Count the lines in the rows below that contain the string "fold", treating uppercase and lowercase as different. Reply with the number alone.

**** EXERCISE MATERIALS ****

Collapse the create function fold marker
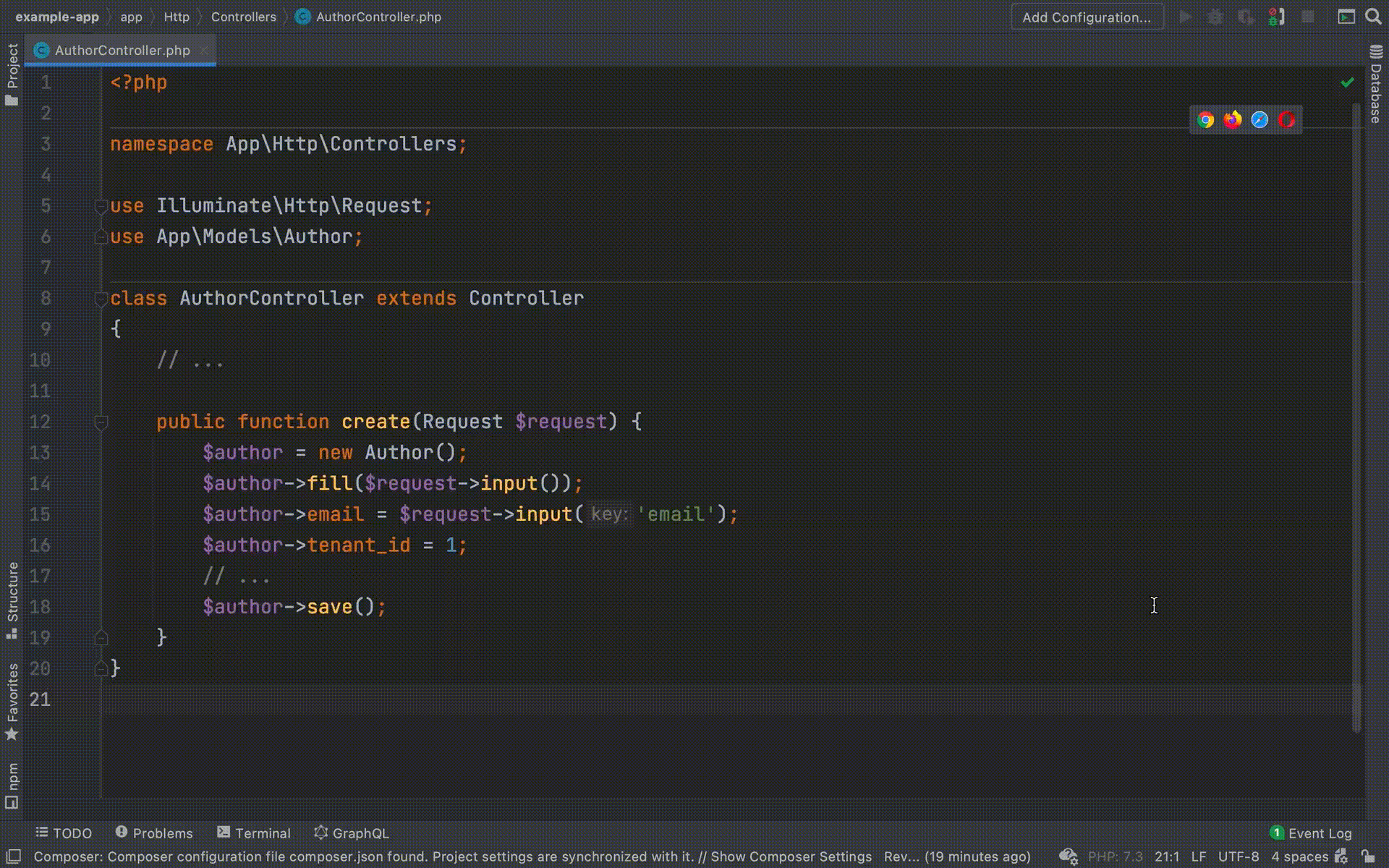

****
**** EXERCISE MATERIALS ****

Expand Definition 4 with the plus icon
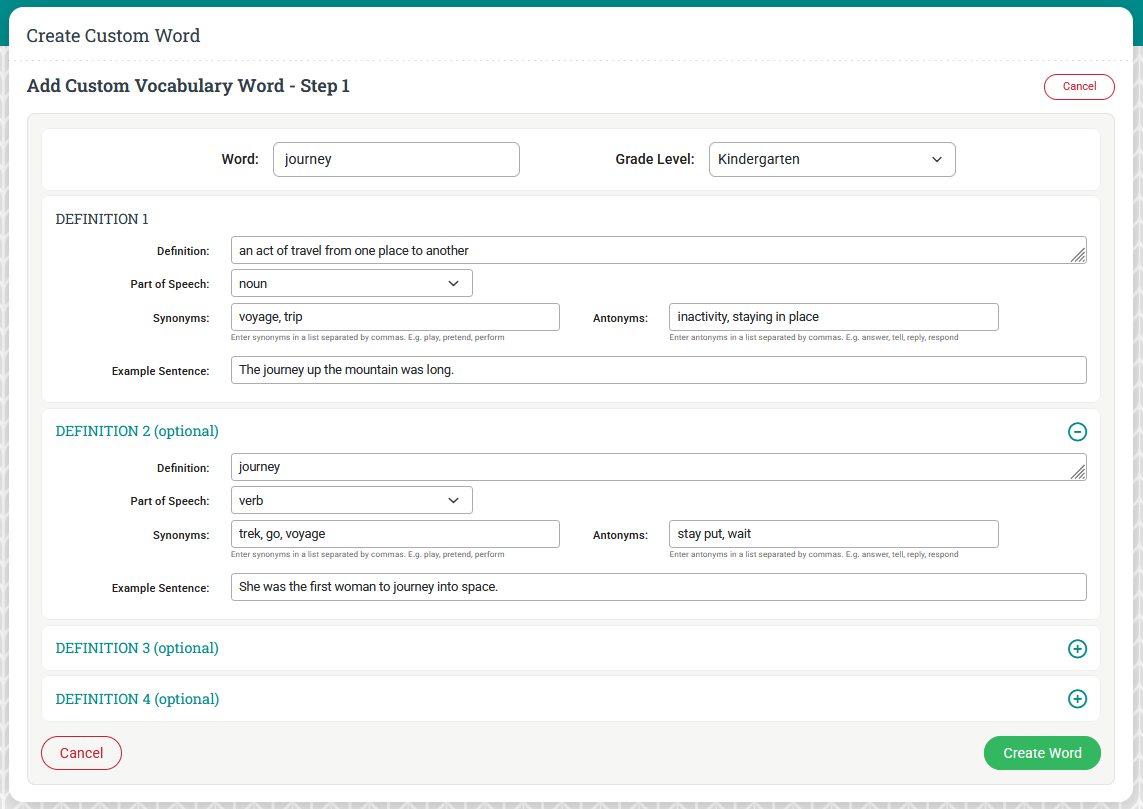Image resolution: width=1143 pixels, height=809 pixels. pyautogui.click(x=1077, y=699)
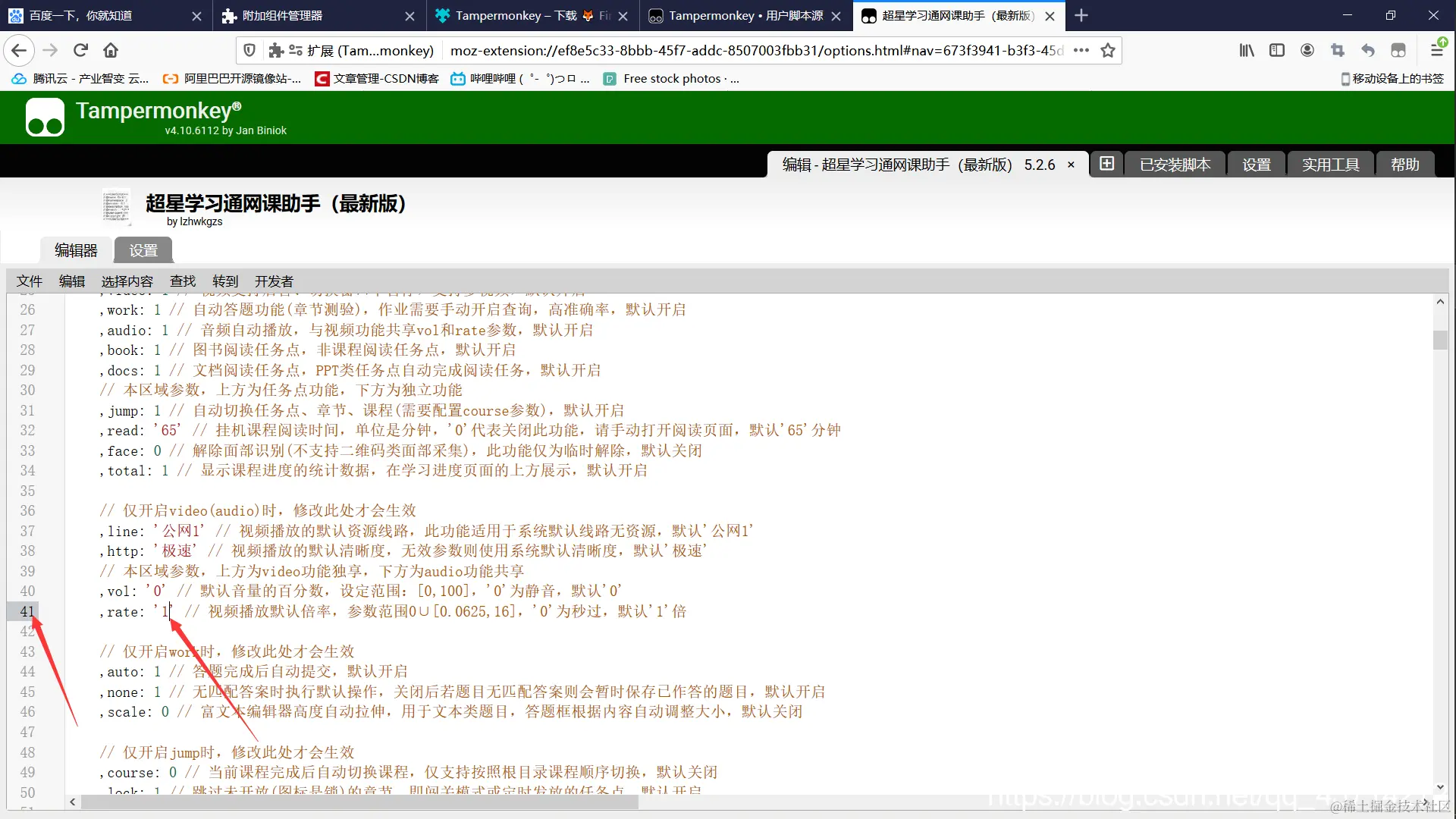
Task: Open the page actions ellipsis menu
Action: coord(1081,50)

****

ANSWER TO THE PROBLEM: 1